El Sicil haber sitesinde yayınlanan haberde şu ifadelere yer verildi:
Suudi Arabistan dünya petrol rezervlerinin %34’üne sahip ise Yemen’de bu petrol kuyularının keşfedilmesi Yemen’i de küresel stoklarda ekstra %34 pay sahibi yapar. Görünen o ki Yemen’de Amerika’nın bir taraf, Rusya ve İran’ın bir taraf olduğu savaş petrol kuyuları üzerineydi. Ancak Cumhurbaşkanı Ali Abdullah Salih Amerikalıların petrolle ilgili işlerini kolaylaştırmadı. Müzakereler iki yıl sürdü. Arada anlaşmazlık çıkınca da Ali Abdullah Salih’e suikast düzenlendi. Vücudunda senelerce iyileşmeyecek yanık izleri kaldı. Suikasttan bir hafta kadar önce ise kardeşlerinin çocuklarının vücudundaki yanık yerlere konmak üzere bedenlerinden et vermeleri karşılığında Yemen’den Suudi Arabistan’a gitmeye ikna edildi.
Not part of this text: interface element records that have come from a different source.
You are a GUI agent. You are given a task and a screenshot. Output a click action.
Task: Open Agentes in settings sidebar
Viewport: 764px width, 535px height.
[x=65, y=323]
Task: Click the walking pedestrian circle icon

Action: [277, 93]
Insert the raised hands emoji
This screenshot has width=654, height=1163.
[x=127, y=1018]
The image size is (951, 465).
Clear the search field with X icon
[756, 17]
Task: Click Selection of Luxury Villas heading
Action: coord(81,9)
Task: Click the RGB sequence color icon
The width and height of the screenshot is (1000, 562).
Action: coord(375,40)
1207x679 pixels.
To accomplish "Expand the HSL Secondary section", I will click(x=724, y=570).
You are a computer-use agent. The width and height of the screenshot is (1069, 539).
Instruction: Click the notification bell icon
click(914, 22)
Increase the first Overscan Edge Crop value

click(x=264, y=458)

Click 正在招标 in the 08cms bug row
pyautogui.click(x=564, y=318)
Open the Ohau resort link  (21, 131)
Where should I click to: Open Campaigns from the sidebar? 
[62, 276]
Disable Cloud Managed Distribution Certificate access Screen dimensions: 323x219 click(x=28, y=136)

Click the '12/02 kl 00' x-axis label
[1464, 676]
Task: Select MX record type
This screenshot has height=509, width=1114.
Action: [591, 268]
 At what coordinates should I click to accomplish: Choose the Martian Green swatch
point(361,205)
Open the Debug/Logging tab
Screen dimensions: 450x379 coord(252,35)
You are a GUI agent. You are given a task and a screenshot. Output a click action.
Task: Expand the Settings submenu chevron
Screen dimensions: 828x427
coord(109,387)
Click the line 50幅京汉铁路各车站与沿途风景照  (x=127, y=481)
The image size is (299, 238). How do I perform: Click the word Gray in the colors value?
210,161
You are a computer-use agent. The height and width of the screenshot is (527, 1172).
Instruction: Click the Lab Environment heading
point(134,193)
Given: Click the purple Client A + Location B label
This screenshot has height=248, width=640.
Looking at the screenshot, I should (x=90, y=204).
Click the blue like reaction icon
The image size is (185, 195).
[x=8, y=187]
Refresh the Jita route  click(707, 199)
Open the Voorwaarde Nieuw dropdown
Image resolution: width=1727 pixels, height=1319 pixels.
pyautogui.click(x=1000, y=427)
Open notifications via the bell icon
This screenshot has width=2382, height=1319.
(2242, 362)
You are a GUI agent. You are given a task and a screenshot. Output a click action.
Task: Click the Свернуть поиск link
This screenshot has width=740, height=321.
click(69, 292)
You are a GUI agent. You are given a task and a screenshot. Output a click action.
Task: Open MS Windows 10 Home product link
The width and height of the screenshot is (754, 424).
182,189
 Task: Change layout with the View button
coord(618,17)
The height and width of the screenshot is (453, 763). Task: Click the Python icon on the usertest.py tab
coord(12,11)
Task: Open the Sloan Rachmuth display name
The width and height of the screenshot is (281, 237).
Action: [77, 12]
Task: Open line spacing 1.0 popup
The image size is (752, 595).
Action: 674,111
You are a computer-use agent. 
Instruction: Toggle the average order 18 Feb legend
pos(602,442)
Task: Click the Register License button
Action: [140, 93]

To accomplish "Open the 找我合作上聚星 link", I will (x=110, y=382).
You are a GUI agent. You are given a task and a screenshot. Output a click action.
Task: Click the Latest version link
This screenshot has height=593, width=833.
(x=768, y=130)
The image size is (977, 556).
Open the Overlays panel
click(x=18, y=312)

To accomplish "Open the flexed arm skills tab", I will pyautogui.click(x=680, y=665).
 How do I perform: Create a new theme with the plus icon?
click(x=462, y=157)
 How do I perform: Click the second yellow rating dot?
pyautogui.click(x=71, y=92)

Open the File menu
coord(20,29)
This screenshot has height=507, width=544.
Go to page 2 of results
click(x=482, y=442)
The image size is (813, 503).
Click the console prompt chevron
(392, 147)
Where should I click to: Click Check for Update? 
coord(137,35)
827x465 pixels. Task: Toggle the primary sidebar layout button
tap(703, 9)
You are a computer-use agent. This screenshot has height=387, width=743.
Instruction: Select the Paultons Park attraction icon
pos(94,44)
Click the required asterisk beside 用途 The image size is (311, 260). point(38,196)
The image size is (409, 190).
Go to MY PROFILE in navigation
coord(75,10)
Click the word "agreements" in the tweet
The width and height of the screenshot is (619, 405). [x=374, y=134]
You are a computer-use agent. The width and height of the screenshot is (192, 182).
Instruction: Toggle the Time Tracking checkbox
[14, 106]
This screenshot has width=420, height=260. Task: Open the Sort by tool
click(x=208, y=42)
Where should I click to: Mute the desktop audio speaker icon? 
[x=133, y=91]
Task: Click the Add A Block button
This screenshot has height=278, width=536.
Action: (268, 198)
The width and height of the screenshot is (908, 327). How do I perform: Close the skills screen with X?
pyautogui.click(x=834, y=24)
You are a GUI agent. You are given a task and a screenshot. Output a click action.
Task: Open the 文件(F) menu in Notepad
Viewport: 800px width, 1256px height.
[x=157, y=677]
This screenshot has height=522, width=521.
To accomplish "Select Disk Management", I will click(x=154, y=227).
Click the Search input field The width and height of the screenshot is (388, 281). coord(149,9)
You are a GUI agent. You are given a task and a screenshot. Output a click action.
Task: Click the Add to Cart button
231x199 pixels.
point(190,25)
Ali Abdullah Salih’in daha sonra 6 ay Amerika’da tedavi gördüğünden bahsedilen haberde daha sonra Suudi Arabistan’ın Yemen’e petrolünü 50 senede çıkarma hakkını kendisine verme karşılığında her sene 10 milyar dolar ödemeyi teklif ettiği, ancak Yemen’in bu teklifi kabul etmediği yönünde söylentilerin yayıldığına işaret edildi. Aynı şekilde ABD’li şirketlerin de petrol çıkarma hakkını elde edebilme karşılığında Yemen’de yollar, köprüler, petrol ürünleri fabrikaları ve yeni altyapı kurmayı teklif edildiği belirtildi. Son olarak ise Yemen’deki asıl sorunun, Yemen nüfusunun yüzde 34 ila 37’sinin Şii, kalanının Sünni olduğu, petrol kuyularının ise İran tarafından desteklenen Husilerin yaşadığı Şii bölgelerde kaldığı ifade edildi. Bu nedenle de önümüzdeki 20 yıl boyunca Washington ve Moskova’nın Yemen petrolü üzerine çekişeceği vurgulandı. (1) Ancak Suudi Arabistan başta olmak 1920’lerde İngiltere’nin oluşturduğu Sünni monarşiler, ne Yemen’in petrolü ne de coğrafi konumu ile ilgileniyorlar. Onların en büyük kaygılarını, her ülkedeki Şii grupların İran’ın destek ve cesaretlendirmesi ile kendi iktidarlarını zayıflatma ve ele geçirmeleri oluşturuyor. Aslında bu monarşilerin bir asra yaklaşan bir dönemde ülkelerindeki farklı mezhep grupları ile bir arada yaşama kültürünü neden kuramadıklarını sorgulamaları gerekiyor. İslam inancı ortak tabanındaki bu ayrışmaların ekonomik ve yönetimsel nedenlere dayandığı, Şii ve Sünni grupların bu ülkelerdeki yaşam standartlarında açıkça görülmektedir. Huntington’un 1993 yılında Foreign Affairs adlı dergide yazdığı makalesinde medeniyetler çatışmasından bahsetmişti. Onun öngörüleri makro düzeyde, Irak’ta, Afganistan’da, Libya’da yaşandı. Şimdi mikro düzeyde İslam ülkeleri arasında yaşanıyor.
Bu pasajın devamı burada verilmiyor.